Em 5 de Agosto de 1958, mercê da ajuda económica de António Augusto Nogueira da Silva, começou a obra de conclusão das torres. Recorde-se que quando, em 1834, os Frades Oratorianos de S. Filipe de Nery foram obrigados «a sair de Portugal, a igreja ficou apenas com uma torre, a torre nascente, e essa com o telhado incompleto, sem a actual cúpula em pirâmide. A parte da torre poente ficou apenas ao nível do pavimento do coro da igreja, da comija colocada sobre a segunda janela, sem espaço para o relógio e para os sinos.

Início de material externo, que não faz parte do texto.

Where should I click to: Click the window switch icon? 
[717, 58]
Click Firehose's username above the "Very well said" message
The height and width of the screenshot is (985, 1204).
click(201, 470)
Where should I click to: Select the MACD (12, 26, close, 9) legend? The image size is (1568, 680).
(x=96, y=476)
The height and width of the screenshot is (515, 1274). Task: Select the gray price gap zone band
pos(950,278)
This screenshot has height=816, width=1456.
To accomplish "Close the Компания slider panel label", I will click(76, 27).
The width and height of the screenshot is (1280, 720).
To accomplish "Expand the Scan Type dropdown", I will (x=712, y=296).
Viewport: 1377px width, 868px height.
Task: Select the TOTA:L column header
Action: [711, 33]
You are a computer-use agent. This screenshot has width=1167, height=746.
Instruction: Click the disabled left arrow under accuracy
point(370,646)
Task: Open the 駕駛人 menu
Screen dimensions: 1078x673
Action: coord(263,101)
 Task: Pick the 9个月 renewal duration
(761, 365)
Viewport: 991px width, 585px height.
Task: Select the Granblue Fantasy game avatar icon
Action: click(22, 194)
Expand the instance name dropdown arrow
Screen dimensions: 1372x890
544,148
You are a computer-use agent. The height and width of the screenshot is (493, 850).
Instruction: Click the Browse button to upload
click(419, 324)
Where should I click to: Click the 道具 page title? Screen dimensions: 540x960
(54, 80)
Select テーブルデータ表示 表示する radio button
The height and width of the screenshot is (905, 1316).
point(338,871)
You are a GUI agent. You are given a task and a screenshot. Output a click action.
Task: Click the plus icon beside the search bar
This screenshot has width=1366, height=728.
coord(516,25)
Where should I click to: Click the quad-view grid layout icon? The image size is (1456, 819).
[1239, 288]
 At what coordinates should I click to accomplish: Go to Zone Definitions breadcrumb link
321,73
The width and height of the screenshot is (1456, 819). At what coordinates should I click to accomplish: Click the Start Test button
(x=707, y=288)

Foram colocadas como estão em 1960.


Depois rebocaram-se todas as paredes exteriores, repararam-se os telhados, construiu-se um gabinete de trabalho para o Reitor, consolidou-se o arco cruzeiro.

As estátuas de S. Filipe de Néri, fundador da Congregação do Oratório, e de S. Martinho de Dume foram colocadas em 16 de Fevereiro de 1964.

O relógio e os sinos da torre poente, assim como um mecanismo para o toque dos sinos e um comando eléctrico dos relógios das torres, do guarda-vento e da sacristia foram colocados em 26 de Setembro de 1963 pela empresa bracarense Serafim da Silva Jerónimo.


Obras no interior do templo realizaram-se em 1964. Os altares laterais foram repintados e o plano dos retábulos mais recuado para o interior dos arcos. Fez-se no presbitério um altar em mármore verde. Junto à sacristia localizou-se a Capela das Confissões. Restaurou-se a capela de Nossa Senhora da Aparecida ou dos Monges.


Em 15 de Setembro de 1965 foi adjudicada a obra da residência do Reitor e anexos, para obras de apostolado.

Manifestando o seu reconhecimento ao Benfeitor Comendador António Augusto Nogueira da Silva e assinalando a reabertura da Igreja após as obras, a Irmandade prestou-lhe homenagem em 9 de Junho de 1966 descerrando em sua memória um retrato seu e uma placa em mármore na qual se lê: «Ao Comendador António augusto Nogueira da Silva, o maior benemérito desta igreja, a Irmandade agradecida».

Concluídas estas obras acalentou-se o sonho de construir a ala direita do convento, ficando então a igreja no meio do conjunto, como se vê no diploma de admissão dos Irmãos que ainda se distribuía na década de setenta.

Reconhecendo as obras materiais que se fizeram e atendendo a que, como escreveu D. António Bento Martins Júnior, «a Igreja dos Congregados se vem transformando dia a dia num fervoroso centro de piedade e devoção eucarística, sob os auspícios da Excelsa Mãe de Deus e Nossa Mãe», a Santa Sé concedeu em 21 de Novembro de 1961 Graças e Privilégios espirituais à Igreja dos Congregados e à Irmandade de Nossa Senhora das Dores. O altar de Nossa Senhora das Dores foi declarado altar privilegiado pelos defuntos e foram concedidas várias indulgências plenárias e parciais.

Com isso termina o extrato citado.